> [Work instruction]:
A faithful copy of all the data below, please; leave no line out.

[Data items]
· · · · ·

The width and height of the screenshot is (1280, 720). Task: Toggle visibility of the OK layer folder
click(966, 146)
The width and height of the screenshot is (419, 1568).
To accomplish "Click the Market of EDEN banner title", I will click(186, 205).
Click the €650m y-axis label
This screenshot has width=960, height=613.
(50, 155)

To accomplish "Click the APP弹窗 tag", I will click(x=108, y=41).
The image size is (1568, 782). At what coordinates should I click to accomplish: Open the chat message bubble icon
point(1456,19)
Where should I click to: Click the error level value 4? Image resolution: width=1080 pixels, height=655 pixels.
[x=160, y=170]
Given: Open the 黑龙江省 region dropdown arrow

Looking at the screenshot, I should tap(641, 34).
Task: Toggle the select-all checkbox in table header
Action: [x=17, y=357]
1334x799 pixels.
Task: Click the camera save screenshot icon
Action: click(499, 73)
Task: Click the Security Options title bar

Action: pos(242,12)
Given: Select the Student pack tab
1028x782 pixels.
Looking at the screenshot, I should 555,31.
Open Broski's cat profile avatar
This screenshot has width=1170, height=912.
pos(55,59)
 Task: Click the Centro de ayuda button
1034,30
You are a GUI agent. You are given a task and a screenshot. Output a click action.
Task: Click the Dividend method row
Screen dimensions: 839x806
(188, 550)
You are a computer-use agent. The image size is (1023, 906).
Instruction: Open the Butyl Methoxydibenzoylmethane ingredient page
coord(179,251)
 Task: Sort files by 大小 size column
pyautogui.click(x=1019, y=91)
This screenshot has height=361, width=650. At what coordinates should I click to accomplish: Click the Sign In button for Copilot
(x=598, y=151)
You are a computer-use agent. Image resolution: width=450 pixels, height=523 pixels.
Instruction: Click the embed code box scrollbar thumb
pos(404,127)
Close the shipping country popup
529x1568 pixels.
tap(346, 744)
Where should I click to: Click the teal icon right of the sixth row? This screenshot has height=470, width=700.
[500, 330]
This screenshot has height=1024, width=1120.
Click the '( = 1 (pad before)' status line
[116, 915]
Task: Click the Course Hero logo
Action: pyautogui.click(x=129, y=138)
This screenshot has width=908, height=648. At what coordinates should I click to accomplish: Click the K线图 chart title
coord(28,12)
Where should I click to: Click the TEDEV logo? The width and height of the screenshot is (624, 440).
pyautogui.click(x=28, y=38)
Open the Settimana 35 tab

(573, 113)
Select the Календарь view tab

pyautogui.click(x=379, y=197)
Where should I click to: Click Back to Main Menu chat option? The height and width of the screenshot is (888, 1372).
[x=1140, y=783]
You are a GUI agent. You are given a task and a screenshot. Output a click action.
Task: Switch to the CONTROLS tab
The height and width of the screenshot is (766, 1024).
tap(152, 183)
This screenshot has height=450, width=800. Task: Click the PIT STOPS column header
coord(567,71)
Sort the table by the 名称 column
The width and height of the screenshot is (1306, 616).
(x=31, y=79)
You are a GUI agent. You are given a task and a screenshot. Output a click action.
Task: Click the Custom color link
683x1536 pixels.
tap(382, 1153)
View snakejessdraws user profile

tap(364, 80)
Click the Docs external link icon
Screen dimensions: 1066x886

· · · · ·

> [Task response]:
The width and height of the screenshot is (1280, 720). Task: Toggle visibility of the OK layer folder
click(966, 146)
The width and height of the screenshot is (419, 1568).
To accomplish "Click the Market of EDEN banner title", I will click(186, 205).
Click the €650m y-axis label
This screenshot has width=960, height=613.
(50, 155)

To accomplish "Click the APP弹窗 tag", I will click(x=108, y=41).
The image size is (1568, 782). At what coordinates should I click to accomplish: Open the chat message bubble icon
point(1456,19)
Where should I click to: Click the error level value 4? Image resolution: width=1080 pixels, height=655 pixels.
[x=160, y=170]
Given: Open the 黑龙江省 region dropdown arrow

Looking at the screenshot, I should tap(641, 34).
Task: Toggle the select-all checkbox in table header
Action: [x=17, y=357]
1334x799 pixels.
Task: Click the camera save screenshot icon
Action: click(499, 73)
Task: Click the Security Options title bar

Action: pos(242,12)
Given: Select the Student pack tab
1028x782 pixels.
Looking at the screenshot, I should 555,31.
Open Broski's cat profile avatar
This screenshot has width=1170, height=912.
pos(55,59)
 Task: Click the Centro de ayuda button
1034,30
You are a GUI agent. You are given a task and a screenshot. Output a click action.
Task: Click the Dividend method row
Screen dimensions: 839x806
(188, 550)
You are a computer-use agent. The image size is (1023, 906).
Instruction: Open the Butyl Methoxydibenzoylmethane ingredient page
coord(179,251)
 Task: Sort files by 大小 size column
pyautogui.click(x=1019, y=91)
This screenshot has height=361, width=650. At what coordinates should I click to accomplish: Click the Sign In button for Copilot
(x=598, y=151)
You are a computer-use agent. Image resolution: width=450 pixels, height=523 pixels.
Instruction: Click the embed code box scrollbar thumb
pos(404,127)
Close the shipping country popup
529x1568 pixels.
tap(346, 744)
Where should I click to: Click the teal icon right of the sixth row? This screenshot has height=470, width=700.
[500, 330]
This screenshot has height=1024, width=1120.
Click the '( = 1 (pad before)' status line
[116, 915]
Task: Click the Course Hero logo
Action: pyautogui.click(x=129, y=138)
This screenshot has width=908, height=648. At what coordinates should I click to accomplish: Click the K线图 chart title
coord(28,12)
Where should I click to: Click the TEDEV logo? The width and height of the screenshot is (624, 440).
pyautogui.click(x=28, y=38)
Open the Settimana 35 tab

(573, 113)
Select the Календарь view tab

pyautogui.click(x=379, y=197)
Where should I click to: Click Back to Main Menu chat option? The height and width of the screenshot is (888, 1372).
[x=1140, y=783]
You are a GUI agent. You are given a task and a screenshot. Output a click action.
Task: Switch to the CONTROLS tab
The height and width of the screenshot is (766, 1024).
tap(152, 183)
This screenshot has height=450, width=800. Task: Click the PIT STOPS column header
coord(567,71)
Sort the table by the 名称 column
The width and height of the screenshot is (1306, 616).
(x=31, y=79)
You are a GUI agent. You are given a task and a screenshot. Output a click action.
Task: Click the Custom color link
683x1536 pixels.
tap(382, 1153)
View snakejessdraws user profile

tap(364, 80)
Click the Docs external link icon
Screen dimensions: 1066x886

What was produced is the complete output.